The continuing change in New Zealanders' use of postal services was behind the change, NZ Post transport general manager Alan Court said yesterday.
''As New Zealanders send more parcels and fewer letters, we've been looking at the way our aviation services are organised to ensure they are cost effective and fit for the future.''
The end of the daily service would take effect from October 5.
The impact on delivery services would be minimal ''because alternative road and air transport arrangements are being put in place'', he said.
NZ Post had been operating daily flights in and out of Dunedin for about 25 years, most recently in its Metroliner aircraft, Mr Court said.

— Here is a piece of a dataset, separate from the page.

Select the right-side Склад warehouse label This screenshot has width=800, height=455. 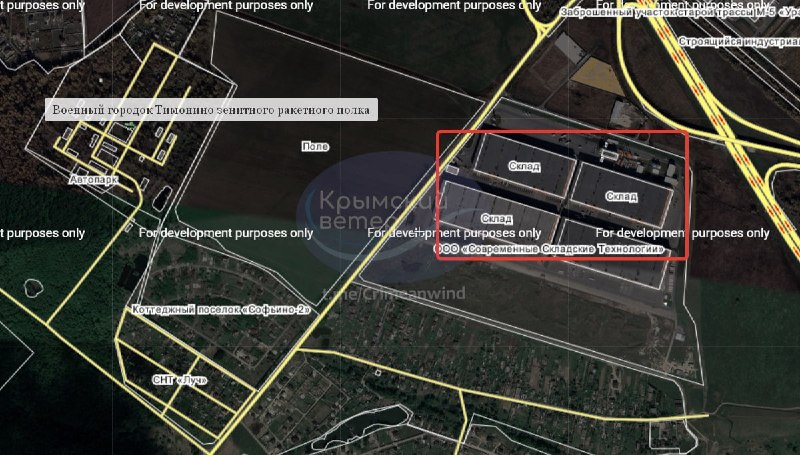621,196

The aircraft carried priority letters and packages, although in recent years the number of letters had steadily declined, offset by steady growth in packages and parcels.
The Metroliner was being retired, although NZ Post would ''regularly'' use a commercial carrier as ''part of the replacement network that we're putting in place''.
As part of that network, NZ Post would be adding an additional van to increase its road capacity, Mr Court said.
''There will be no impact on FastPost, Boxlink and International mail delivery standards for the overwhelming majority of customers. Our nationwide overnight service standard for CourierPost product will be unaffected.''
Dunedin Airport chief executive Richard Roberts said the change would be ''fairly immaterial to our operations from a revenue point of view''.